The analysis of data from the survey by the National Center for Health Statistics also looked at a possible association between eczema, sleep symptoms, and fatigue with a person’s risk of fractured bones. The researchers compared people with sleep disturbances and no eczema to people with sleep disturbances and eczema. The findings? They too determined that having eczema increased a person’s risk for having had fractures. The authors also noted, however, that sleep disturbances were not the sole cause of the higher number of fractures among people with eczema. They concluded that other factors must be at play.
Stepping outside those two major studies, past research indicates that the use of systemic oral steroids has been found to decrease bone density. However, it’s not clear if this effect is found in people taking oral steroids for eczema. It’s also not clear whether topical steroids — which are often used as creams to treat symptoms of eczema — have any effect on bone density and the risk of fractures. There is not a lot of research on this subject, and the findings from the studies that do exist are mixed.

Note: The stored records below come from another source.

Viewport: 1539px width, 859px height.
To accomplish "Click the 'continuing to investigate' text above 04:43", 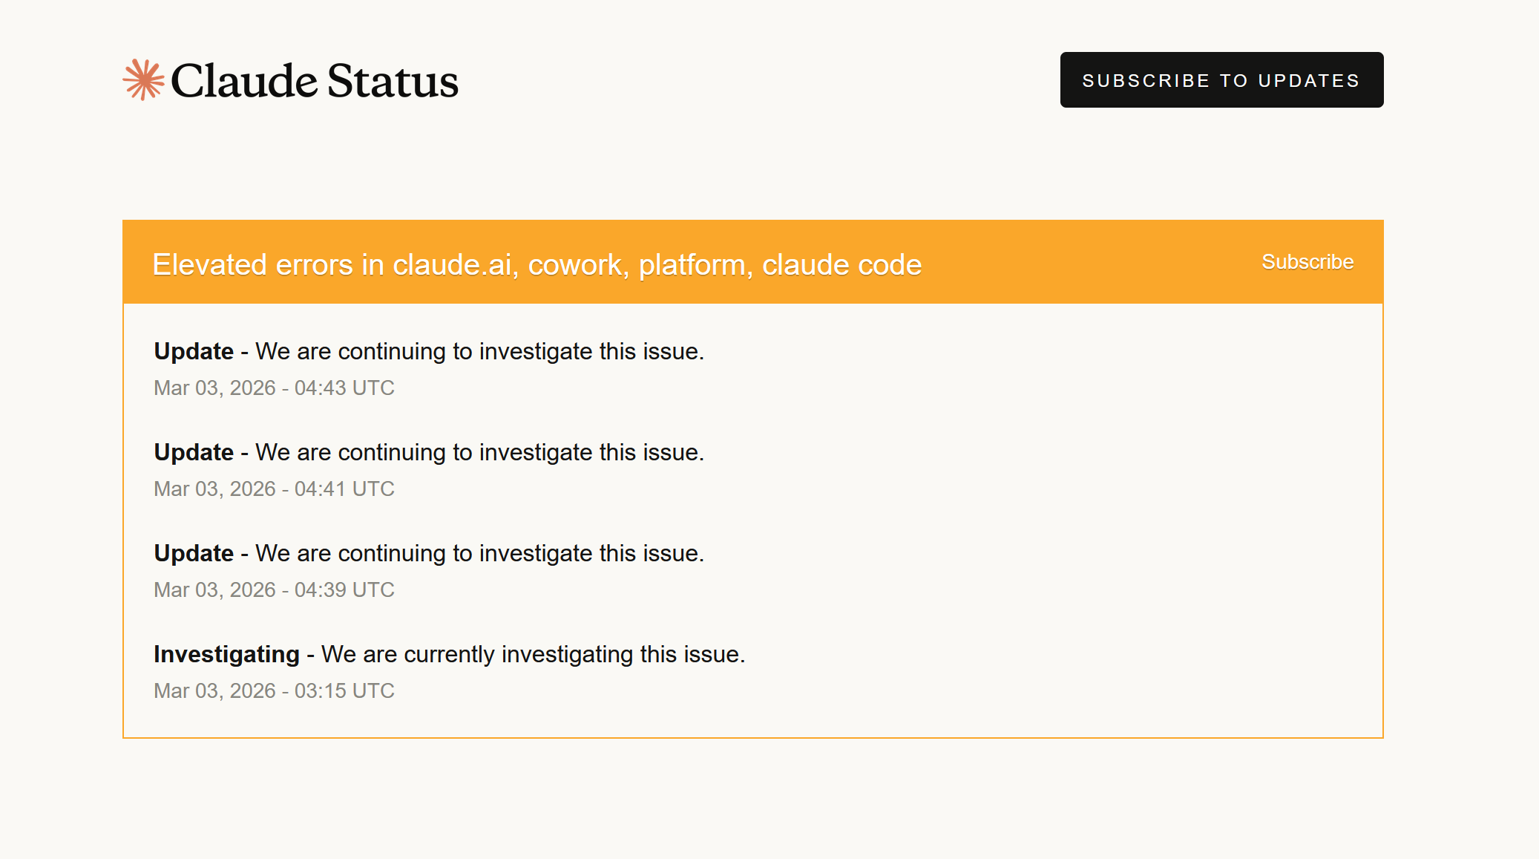I will 479,351.
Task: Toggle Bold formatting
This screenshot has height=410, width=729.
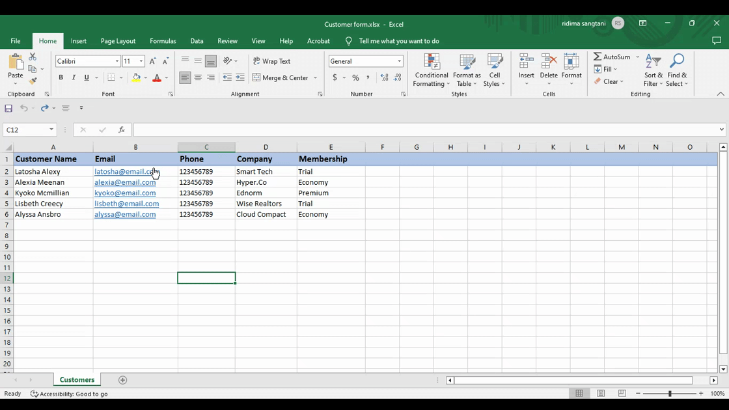Action: pos(61,77)
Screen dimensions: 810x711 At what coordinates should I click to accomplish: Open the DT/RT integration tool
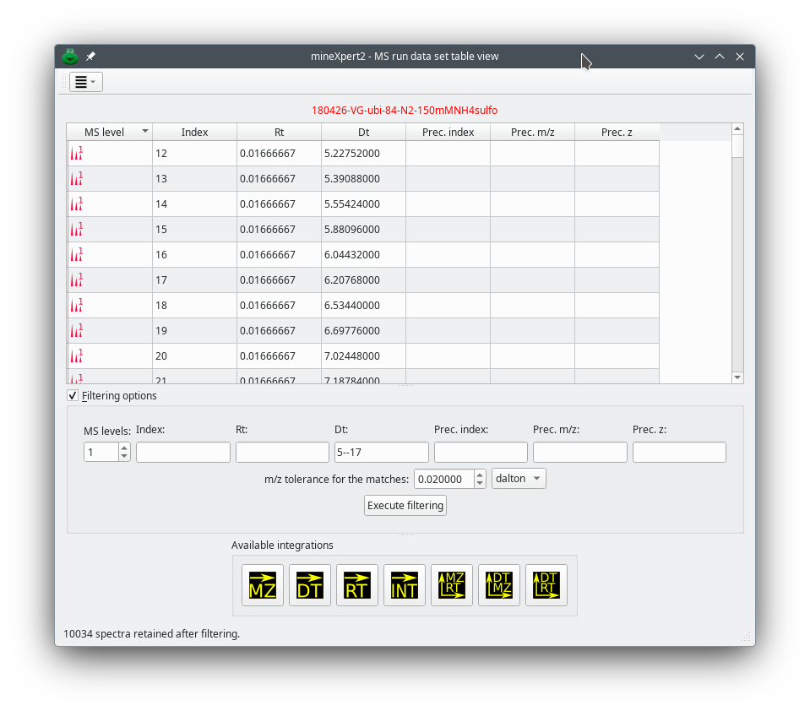click(x=546, y=585)
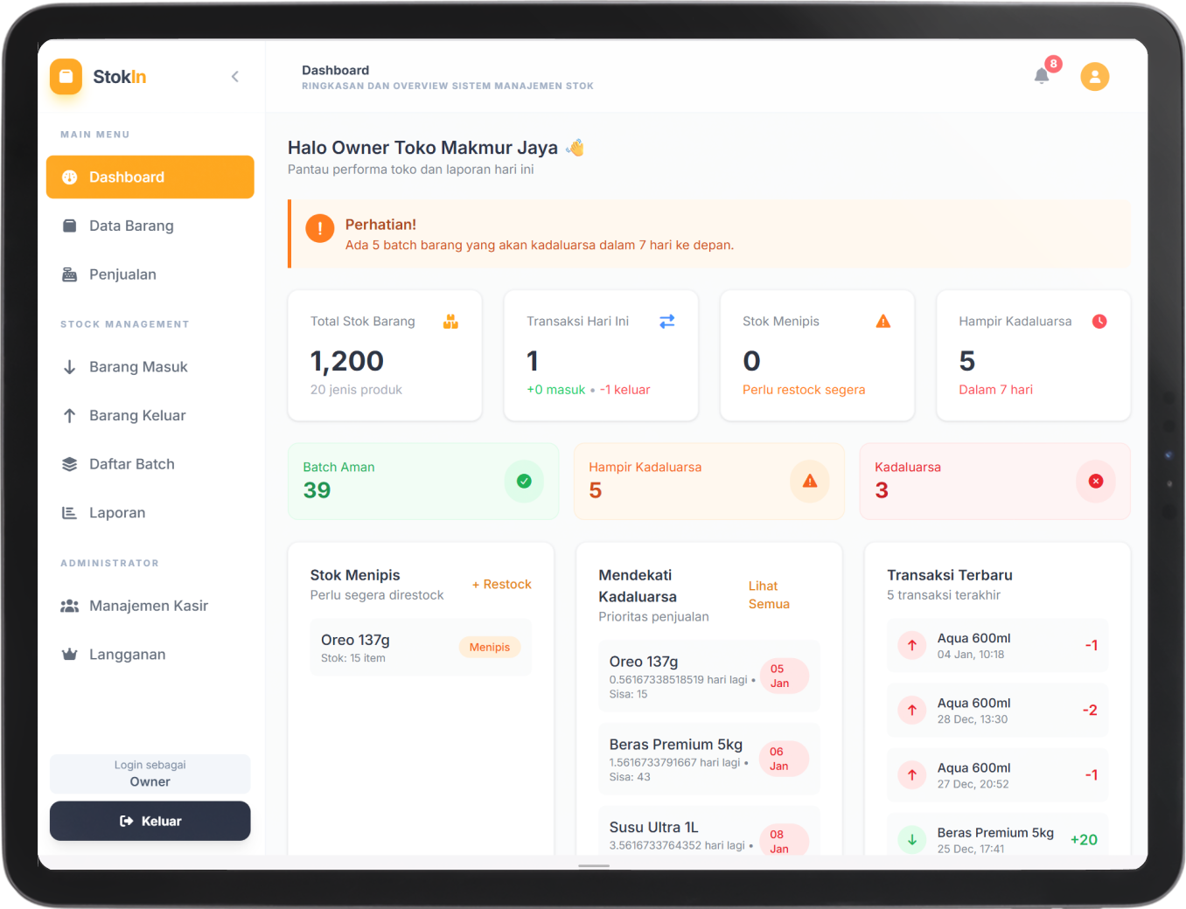Open the notification bell with 8 alerts
1186x909 pixels.
pyautogui.click(x=1041, y=76)
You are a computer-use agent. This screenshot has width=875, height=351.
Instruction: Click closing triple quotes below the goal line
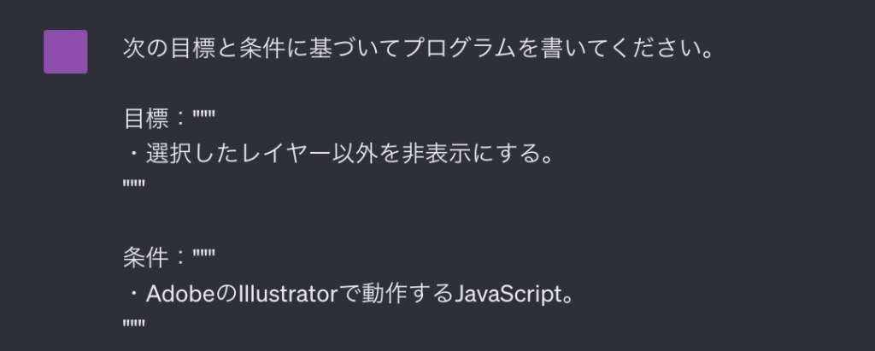pos(133,184)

One research study claimed that exposure to topical or oral corticosteroids increased the likelihood of fractures in people with eczema. Two more studies examined the use of low doses of topical corticosteroids in people with atopic dermatitis, but those didn’t find any effects on bone mineral density.
A Korean study that examined more than 145,000 children with atopic dermatitis found an association between their use of oral corticosteroid and their risk of fractures. Further, the Korean researchers also reported an increased risk of fractures in those who had long periods of sustained steroid use. But then a different study of nearly 3 million adults in the United Kingdom suggested that any association between atopic dermatitis and fractures was not due to oral corticosteroid use.
Though research studies have suggested a link between eczema and an increased risk of fractures, more research is needed around potential explanations for any such connection.
Nonetheless, there’s enough current research to suggest atopic eczema is a potential factor in predicting a person’s risk of fractures. This means that, when screening people who may be considered high risk for fractures, doctors should address their history of atopic eczema.
The bottom line: Simply having eczema doesn’t mean that you’ll definitely experience fractures, but it may put you at higher risk. If you think you may be at risk, talk to your health care provider about steps you can take to help prevent fractures or decrease your risk.